◆ WHAT TO PRODUCE
Output the part of the listing that opens with the line containing "1568x659 pixels. How" and closes with the line containing "point(11,19)" as a Markdown table with the columns Row and Line, leaving out blank lines.

* begin *

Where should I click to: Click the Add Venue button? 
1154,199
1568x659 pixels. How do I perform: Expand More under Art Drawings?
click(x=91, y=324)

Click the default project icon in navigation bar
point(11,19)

* end *
* begin *

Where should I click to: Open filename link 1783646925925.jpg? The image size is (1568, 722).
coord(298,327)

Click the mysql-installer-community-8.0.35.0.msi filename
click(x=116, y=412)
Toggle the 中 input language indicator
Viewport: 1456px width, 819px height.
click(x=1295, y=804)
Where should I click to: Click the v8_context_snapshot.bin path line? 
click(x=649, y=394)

* end *

◆ TASK RESPONSE
| Row | Line |
|---|---|
| 1 | 1568x659 pixels. How do I perform: Expand More under Art Drawings? |
| 2 | click(x=91, y=324) |
| 3 | Click the default project icon in navigation bar |
| 4 | point(11,19) |